A ideia aqui é falar sobre a escola como produtora de consciência afetiva e histórica. Com frequência entendemos a unidade de ensino associada ao trabalho de avalizar, qualificar e autorizar produções intelectuais e culturais. Mas para muitos a escola assume o sentido de bússola. Com professoras/es preocupados, frequentemente salientando a importância do estudar e do saber, para que possamos ter então plena compreensão dos caminhos (árduos, difíceis) que devemos trilhar fora da escola, em um futuro próximo. No entanto, nos últimos anos uma política de desmonte da educação pública no Brasil e em Mato Grosso vem demostrando que não se trata de predicamentar o ensino ou as/os estudantes. Muito pelo contrário. E não é mais e apenas a continuada e famigerada velha precarização de sempre. Os espaços físicos das escolas estão precarizadas há muito tempo. As licitações superfaturas de manutenção e reforma dos prédios escolares não contemplam (pasmem!) a melhoria física dos mesmos. Ou de materiais didáticos, como livros desatualizados, sem conexão com a realidade que circunscreve as/os estudantes. Mas, sabemos, prioriza o desvio de verbas públicas. Quem entre aquelas/es que frequentaram e frequentam instituições públicas de ensino que não se lembra de um ventilador barulhento ou de um calor insuportável dentro de uma sala de aula sem ar condicionado, com o ar-condicionado paralisado, uma cadeira quebrada, riscada, uma janela faltando o vidro, uma parede descascada, anotada com os “poemas” juvenis. A suspensão das aulas por falta de água, de luz ou de goteiras. E como se não bastasse, a solução adotada agora é o fechamento definitivo. Ao matar uma escola – com o seu fechamento, militarização ou municipalização –, mata-se também a memória de uma comunidade; é todo um ambiente de organização e interação social que está indo embora. É um descaso, uma ferida aberta. É desprezar a condição social e econômica daqueles que vivem e precisam da escola. É impedir, enfim, o acesso dos estudantes à um direito garantido em constituição. É a política da desassistência.

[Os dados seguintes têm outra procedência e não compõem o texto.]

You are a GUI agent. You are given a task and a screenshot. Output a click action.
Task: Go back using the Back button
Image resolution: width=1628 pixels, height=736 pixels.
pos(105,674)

O sucateamento da infraestrutura dos prédios acrescido dos últimos ataques contra docentes, discentes e a comunidade externa em geral expressam claramente aquilo que Paulo Freire já havia alertado: os poderosos são contra a educação popular. A educação que visa os oprimidos, os pobres. Ora, quais escolas estão sendo assassinadas pelo poder público? É por esta razão, pela aguda consciência de suas reflexões e dos seus escritos, que Paulo Freire é tão demonizado pelas/os canalhas que detém o poder político e econômico. Claro, é um projeto neoliberal de mundo. Um mundo de desigualdades e misérias, que coloca a educação como gasto inútil e não como um investimento para o futuro. Daí a urgência de Freire e de uma educação libertadora, que promova cidadãos capazes de transformar a sociedade.
O governador de Mato Grosso está fomentando uma política de anulação e apagamento da consciência histórica de determinadas comunidades com a municipalização dos espaços escolares. E também com a criação de escolas militares. Ambos os processos, de municipalização e militarização das escolas, são decisões unilaterais, de caráter vertical, feito sem consultar aos estudantes, aos trabalhadores da educação, aos pais e/ou a comunidade externa. Escolas com décadas de existências tem repentinamente o seu nome mudado e a sua história apagada. Este é o caso, entre muitas outras, da escola estadual Vale do Guaporé, no município de Pontes e Lacerda, em Mato Grosso. Umas das primeiras unidades de ensino da cidade, com mais de trinta anos de atuação, que atende estudantes estrangeiras/os e/ou com deficiência, mais de 1200 alunas/os matriculadas/os, além do corpus de trabalhadoras/es que atuam em seu interior. A história construída com muitas vidas e muito trabalho. Como historiadora, professora e mãe de estudantes do ensino público – mas, sobretudo, como aluna que veio de escolas públicas – não posso calar-me diante da violência e da perversidade com que a educação vem sendo tratada em nosso estado.
Ontem ouvi e conheci um pouco da filosofia de vida por trás da palavra Ubuntu, de origem africana, dos idiomas zulu e xhosa, cujo significado é algo como “a humanidade para todos”. Sejamos mais solidários e solícitos uns com os outros. Eu, você e nós somos fortes juntas/os e merecemos respeito. Nossa história merece.